*** Texte fourni
C’est un soutien sans faille qu’apporte Mitch Bourbonnière aux Manitobains dans le besoin. Depuis plus de 40 ans, le récipiendaire de l’Ordre du Manitoba 2020 navigue entre plusieurs associations et organismes pour venir en aide aux plus démunis. Une mission qui a changé la vie de ce père de trois enfants.

Par Jonathan SEMAH

Itinérance, vulnérabilité, jeune à risque, santé mentale, toxicomanie ou encore violence familiale voici certains des sujets avec lesquels vit au quotidien Mitch Bourbonnière. C’est au plus près des difficultés que Mitch Bourbonnière travaille et donne son temps. Mais après des années d’activisme et de travail social, il voit encore en 2022 énormément de souffrances. 

« Non, je n’ai pas l’impression que les choses s’améliorent en ce moment. Au contraire, je crois qu’il y a de plus en plus de besoins. La COVID-19, l’économie, le prix de l’essence, l’inflation, tout a un impact multiplié sur des personnes déjà en difficulté. L’isolation, la santé mentale, la drogue, les overdoses, non, malheureusement, je n’ai pas beaucoup de bonnes nouvelles ces derniers temps. »

De manière générale, Mitch Bourbonnière qui, d’une certaine manière, est un thermomètre de la société manitobaine ressent beaucoup de souffrances. Même pour des personnes qui ont un emploi et un toit pour s’abriter. La question économique notamment est une vraie préoccupation. De son côté, Mitch Bourbonnière doit s’adapter à cette réalité. Son rôle a plutôt évolué ces dernières années. 

| Survivre dans la rue

« Les gens survivent du mieux qu’ils peuvent. Pour moi, c’est finalement un peu plus simple aujourd’hui. Je suis plutôt à la fin de ma carrière et j’ai fait toutes les activités possibles. Avec le temps, je reviens à ce que j’aime le plus, et avec quoi j’ai commencé, c’est-à-dire, être présent dans la rue. Prendre soin des gens, les rencontrer, leur donner à manger et s’assurer qu’ils aient le minimum vital. »

Si c’est ce qu’il aime le plus, être tous les jours dans la rue n’est sûrement pas l’activité la plus simple ou la plus sécuritaire pour Mitch Bourbonnière. Il rencontre beaucoup de misère certes, mais aussi beaucoup de solidarité. 

« Dans les rues, on est confronté au crime, le commerce du sexe, la traite d’êtres humains, les drogues, l’alcool, les gangs et la violence. Mais malgré tout, il y a aussi de bons côtés. De l’amitié, de l’entraide et des personnes qui tiennent les unes aux autres. Et les gens sont vrais et sincères. 

« J’apprécie beaucoup les gens dans la rue et j’apprécie les discussions que j’ai avec eux. L’un de mes buts est aussi de leur donner le sourire.Pour ça, des actions simples suffisent : donner un sandwich, un café, faire attention à eux, avoir de l’humour, leur parler en utilisant leurs noms et les regarder dans les yeux. C’est grâce à ça que je crée des relations fortes et évidemment ça me fait du bien à moi aussi. »
******
Tâches et exercices:
a: Dans l'article sur Mitch Bourbonnière, relevez tous les sujets avec lesquels il vit au quotidien.
b: Poursuivez l'article sur Mitch Bourbonnière à partir de sa dernière phrase.
*** Contenu des données
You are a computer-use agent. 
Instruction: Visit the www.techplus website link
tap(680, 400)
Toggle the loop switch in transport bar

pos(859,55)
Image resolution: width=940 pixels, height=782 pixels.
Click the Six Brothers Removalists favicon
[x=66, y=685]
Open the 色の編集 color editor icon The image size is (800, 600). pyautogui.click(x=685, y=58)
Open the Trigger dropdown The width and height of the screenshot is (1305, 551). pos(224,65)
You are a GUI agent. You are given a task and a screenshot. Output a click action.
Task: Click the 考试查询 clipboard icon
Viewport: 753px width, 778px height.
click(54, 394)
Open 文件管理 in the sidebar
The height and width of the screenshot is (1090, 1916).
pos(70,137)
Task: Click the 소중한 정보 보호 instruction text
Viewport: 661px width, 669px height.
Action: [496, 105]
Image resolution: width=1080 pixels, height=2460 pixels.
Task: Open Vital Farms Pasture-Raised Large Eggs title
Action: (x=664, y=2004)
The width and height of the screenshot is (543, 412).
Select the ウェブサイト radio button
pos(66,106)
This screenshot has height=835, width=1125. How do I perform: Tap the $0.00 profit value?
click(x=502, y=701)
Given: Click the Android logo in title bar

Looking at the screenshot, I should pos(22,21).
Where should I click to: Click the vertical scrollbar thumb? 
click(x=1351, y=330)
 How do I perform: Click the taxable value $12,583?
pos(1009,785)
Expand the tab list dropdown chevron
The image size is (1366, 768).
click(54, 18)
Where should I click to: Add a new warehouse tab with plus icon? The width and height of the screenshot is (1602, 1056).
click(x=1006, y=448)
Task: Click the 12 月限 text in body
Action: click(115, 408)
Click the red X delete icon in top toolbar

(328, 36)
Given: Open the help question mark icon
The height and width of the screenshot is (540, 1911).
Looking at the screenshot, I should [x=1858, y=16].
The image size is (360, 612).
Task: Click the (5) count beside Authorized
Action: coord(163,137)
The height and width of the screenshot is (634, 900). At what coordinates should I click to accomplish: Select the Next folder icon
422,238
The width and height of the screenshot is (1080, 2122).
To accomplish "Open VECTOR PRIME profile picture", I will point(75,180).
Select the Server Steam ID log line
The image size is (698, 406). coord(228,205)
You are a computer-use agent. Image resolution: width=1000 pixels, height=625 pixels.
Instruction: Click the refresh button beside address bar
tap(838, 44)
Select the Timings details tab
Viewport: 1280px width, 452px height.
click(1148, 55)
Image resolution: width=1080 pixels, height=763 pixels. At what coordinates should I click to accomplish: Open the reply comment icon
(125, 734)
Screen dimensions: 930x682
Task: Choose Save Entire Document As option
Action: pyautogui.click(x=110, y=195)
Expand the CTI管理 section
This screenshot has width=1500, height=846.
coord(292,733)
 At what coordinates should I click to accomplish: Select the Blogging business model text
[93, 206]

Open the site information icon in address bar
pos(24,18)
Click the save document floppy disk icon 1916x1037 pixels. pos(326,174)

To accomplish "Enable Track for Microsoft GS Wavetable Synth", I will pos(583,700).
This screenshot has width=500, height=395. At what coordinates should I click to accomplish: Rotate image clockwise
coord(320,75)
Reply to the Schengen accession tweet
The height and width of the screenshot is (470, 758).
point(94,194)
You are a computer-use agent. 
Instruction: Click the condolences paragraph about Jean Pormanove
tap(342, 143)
******
Réponses par tâche:
a:
- Itinérance
- Vulnérabilité
- Jeune à risque
- Santé mentale
- Toxicomanie
- Violence familiale

b:
| Des débuts très jeunes

C’est à 16 ans en 1979 que Mitch Bourbonnière s’est lancé dans le bénévolat. Il y a trouvé une forme d’apaisement pendant une adolescence assez agitée.

« Dans ma famille, je n’avais pas vraiment de modèle qui donnait du temps pour ce genre de cause. J’ai eu une enfance délicate, j’étais moi-même un jeune à risque. J’avais des problèmes d’apprentissage, je n’étais pas bon à l’école. J’ai connu des abus, j’avais toute une gamme de psychologues qui me suivaient. Je prenais des médicaments. J’étais un jeune à problèmes. »

Mitch Bourbonnière s’est alors rapproché de Rossbrook House, un centre d’accueil pour jeunes à Winnipeg. Il a aidé de temps en temps puis c’est devenu son quotidien, c’est à ce moment-là qu’il a trouvé sa voie. Avec le temps, il obtient une maîtrise en travail social et a été aussi enseignant à l’Université de Winnipeg. Le bénévolat a changé sa vie. 

« Si l’on regarde ma jeunesse, je ne veux pas imaginer ma vie sans le bénévolat. Le bénévolat a été mon vrai médicament! Aider les autres, m’aide. Je ne le fais pas pour moi, je le fais pour eux et ça me soulage beaucoup. Je dis souvent ça aux gens : Si vous êtes malheu-reux, allez aider quelqu’un, cela vous sortira de votre malheur. Il y a une expression qui dit Ils font plus pour moi que je fais pour eux. Et dans mon cas, c’est totalement vrai. »

Mitch Bourbonnière est heureux d’avoir fait ces choix à l’époque. Il sait bien qu’il a pris le bon chemin quand tout lui indiquait les mauvaises portes à prendre. Aujourd’hui, l’une de ses plus grandes réussites est de travailler avec des jeunes qui lui ressemblaient.

« Je leur apprends à être bénévoles et je leur montre les beaux aspects de la vie. Certains viennent vers moi en demandant de l’aide. J’accepte toujours, mais je leur dis : Je t’aiderai, mais en retour tu dois aider les autres. Et puis je ne suis pas seul. Je suis un porte-parole mais si j’étais seul je ne pourrais rien faire. Donc je veux souligner les efforts de tous ceux qui m’accompagnent chaque jour. »

| Une jeunesse plus impliquée

À presque 60 ans, Mitch Bourbonnière a donc une vision large de son activité. Une nouvelle génération arrive et même si la société se replie sur elle-même et qu’il y a de plus en plus d’individualisme, Mitch Bourbonnière sent une jeunesse prête à aider.

« J’ai de l’espoir. Les jeunes regardent autour d’eux et voient bien tout ce qu’il se passe. Il y a de quoi être dépressif quand on voit le monde. L’économie, l’environnement, la guerre, c’est dur, ils sont à la recherche de sens. Ils veulent changer le monde et être des acteurs du changement. Beaucoup de jeunes font de très bons bénévoles. »

Tout au long de sa grande carrière de bénévole, Mitch Bourbonnière a connu des histoires bien différentes. Sans même y réfléchir, il revient sur une anecdote qui a eu lieu en 2016. Ce jour-là, sa vie était littéralement en jeu.

« Lors d’une de mes missions avec l’équipe de Mama Bear Clan, nous étions à la recherche d’une jeune adulte de 17 ans. Elle avait fugué du centre et voulait se suicider en se jetant dans la rivière Assiniboine.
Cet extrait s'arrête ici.